The US-based “Libertarian” Party, on the other hand has only existed since the early 1970s, well over 100 years after anarchists first used the term to describe their political ideas (and 90 years after the expression “libertarian communism” was first adopted). It is that party, not the anarchists, who have “stolen” the word.
The modern US rightwing “libertarian” with thier free market beliefs are closer to “rightwing” rather than “Libertarian” and not even in the Libertarian end of the Nolan Chart (see below) IF they believe in unrestricted corporations , which would impose an economic authoritarianism. IMHO It was the failure of Adam Smiths “laisse faire capitalism” to produce the meritocracy that BOTH Adam Smith and Karl Marx believed in, that made Karl Marx write “Das Capital” and then the Communist Manefesto , which is just a pamphlet because all the hard economics are in “Das Capital”. BOTH Adam Smith and Karl Marx where Libertarians that believed in governmentless societies.
The society “we the people” live in today is a STATE CAPITALIST nightmare. BOTH the right and the left are state capitalists , one preferring Big Business (rightwing) and the other Big Government (leftwing). These are the two cheeks of the same arse that squashs down on the face of freedom!
State capitalism has various different meanings, but is usually described as a society wherein the productive forces are controlled and directed by the state in a capitalist manner, even if such a state calls itself socialist. Corporatized state agencies and states that own controlling shares of publicly-listed firms, and thus acting as a capitalist itself, are two examples of state capitalism
OF COURSE THIS IS JUST FASCISM!!
Fascism should more appropriately be called corporatism because it is the merger of state and corporate power.

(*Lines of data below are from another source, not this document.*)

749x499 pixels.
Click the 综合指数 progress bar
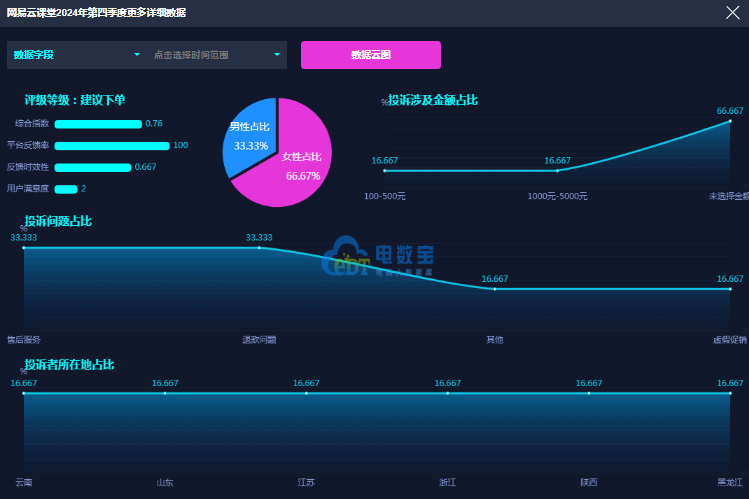[98, 124]
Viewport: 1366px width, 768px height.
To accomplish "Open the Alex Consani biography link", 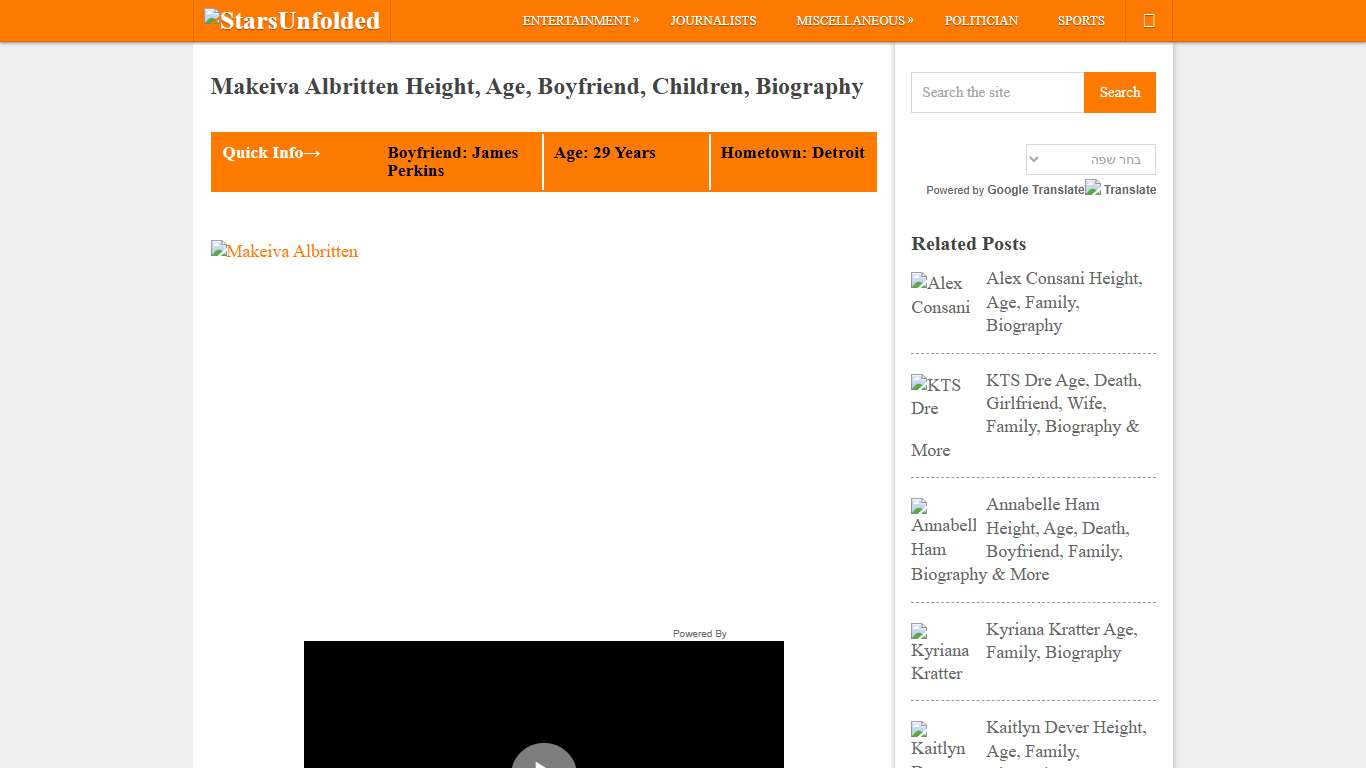I will click(x=1063, y=301).
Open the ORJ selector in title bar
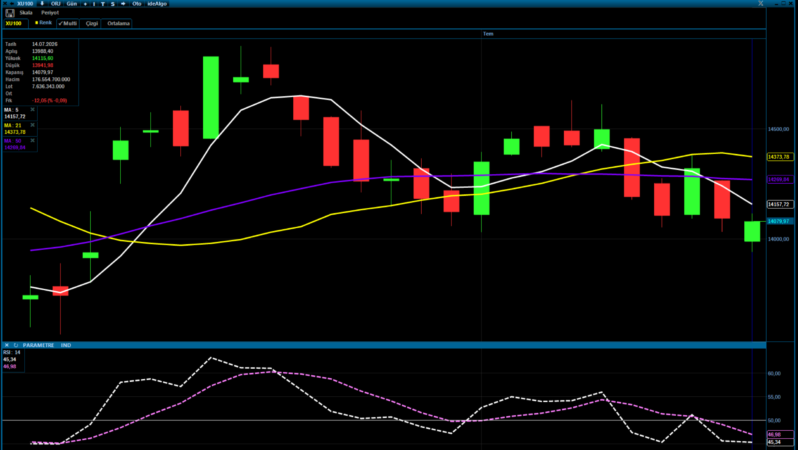Image resolution: width=798 pixels, height=450 pixels. [x=55, y=4]
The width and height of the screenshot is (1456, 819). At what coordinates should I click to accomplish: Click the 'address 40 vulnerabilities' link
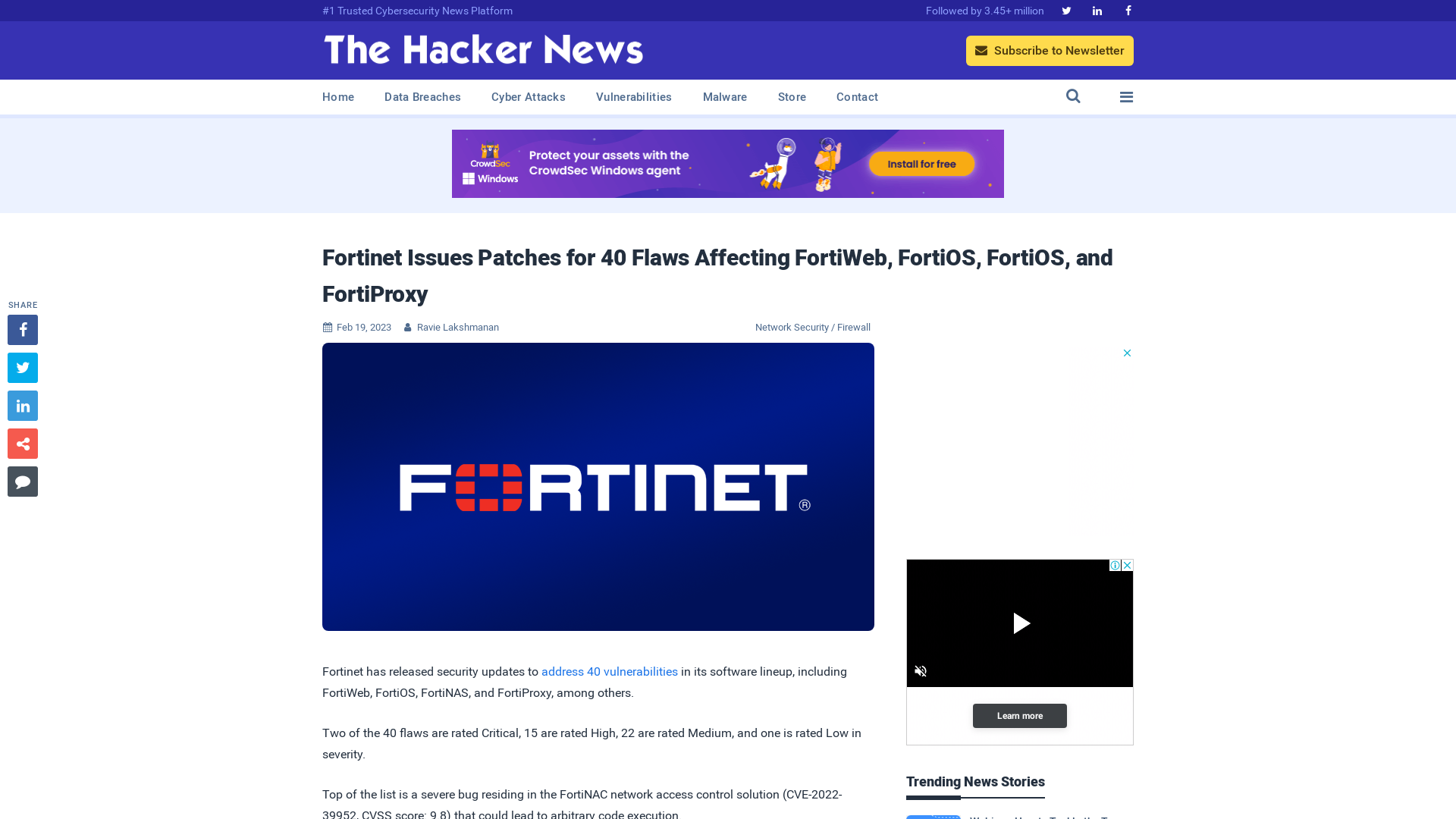click(609, 671)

Benito Mussolini, fascist dictator of Italy (1922-1943)
Noam Chomsky-Discussion with Libertarian Socialists
During his visit to Ireland to give three other lectures on various topics at the University of Dublin and with Amnesty International Noam Chomsky gave this little known discussion with a Libertarian Socialist group. He answers questions on many topics beginning with the relevance and lessons of the Spanish Civil War.
Here is a short desciption of Libertarian Socialsim . Libertarian socialism aims to create a society in which all violent or coercive institutions would be dissolved, and in their place every person would have free, equal access to tools of information and production, or a society in which such coercive institutions and hierarchies were drastically reduced in scope.

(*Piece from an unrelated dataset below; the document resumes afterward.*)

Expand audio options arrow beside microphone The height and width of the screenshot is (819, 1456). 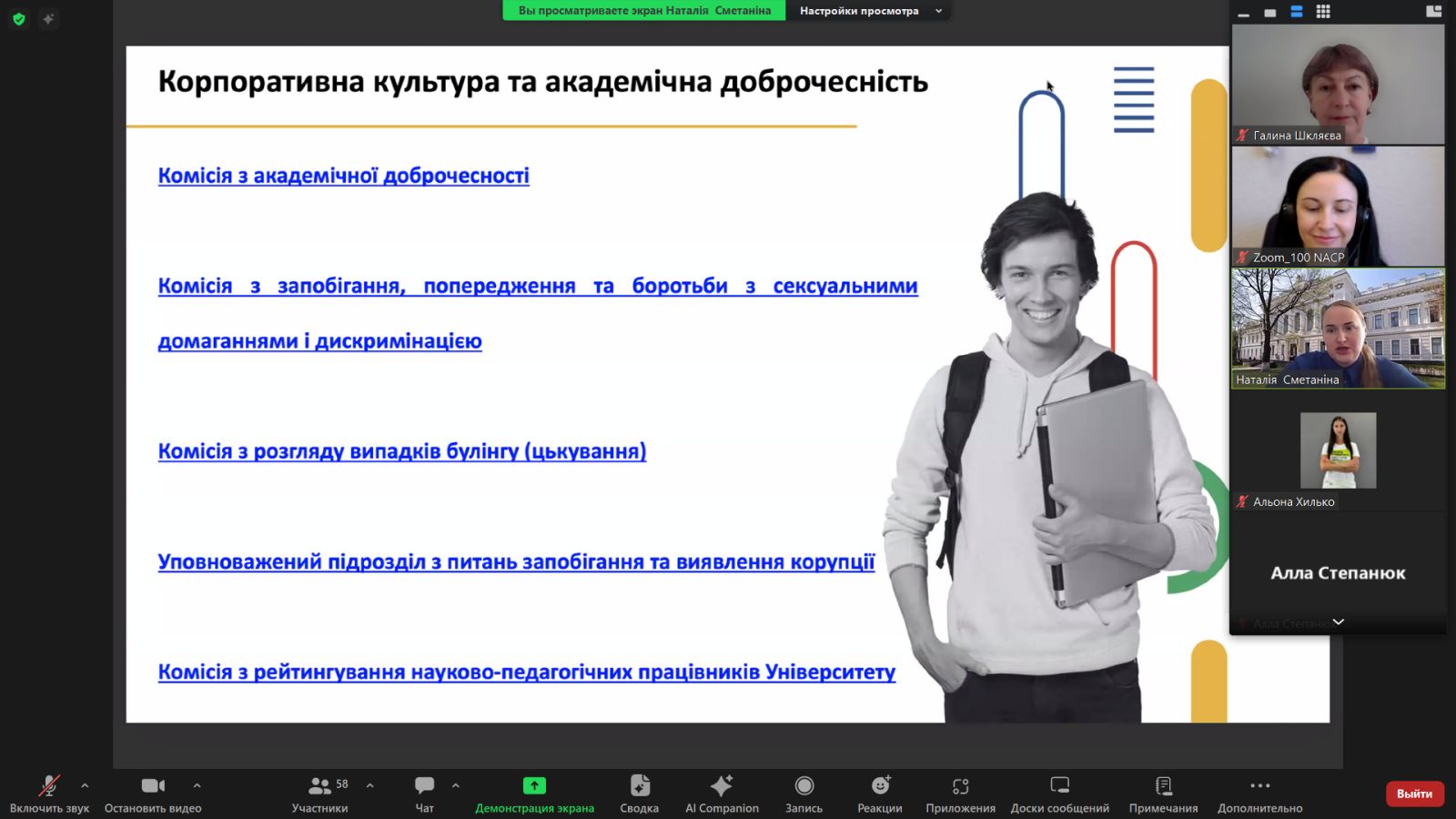pyautogui.click(x=85, y=785)

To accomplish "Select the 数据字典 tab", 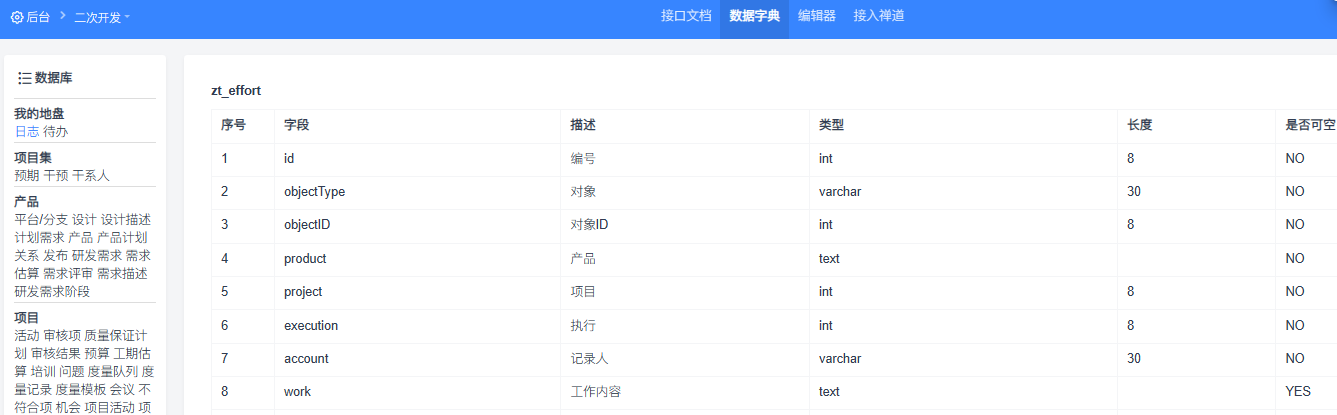I will pyautogui.click(x=754, y=16).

This equality and freedom would be achieved through the abolition of authoritarian institutions such as an individual’s right to own resourses(including the state) ,in order that direct control of the means of production and resources will be gained by the working class and society as a whole. The worker would own his own labour not the state or the community .
Here is one version of FREE MARKET LIBERTARIANISM explained. In this version the Libertarian describes his political philosophy as Ayn Rand OBJECTIVISM . IMHO it cannot work because it buys and sells resourses ,thus making modern robber barons and it STEALS the working mans labour. When YOU work for someone else and they own the resourses YOU WILL BE EXPLOITED (like a disneyland employee). In this description of Objectivist ,free market anarchism, DISNEYLAND and MORMON COMMUNITIES are given as working examples of Objectivism…… I WOULD NEVER CALL DISNEYLAND AN EXAMPLE TO ASPIRE TOO…..WOULD YOU?
Here’s a picture ,if it helps. Where do you fit in?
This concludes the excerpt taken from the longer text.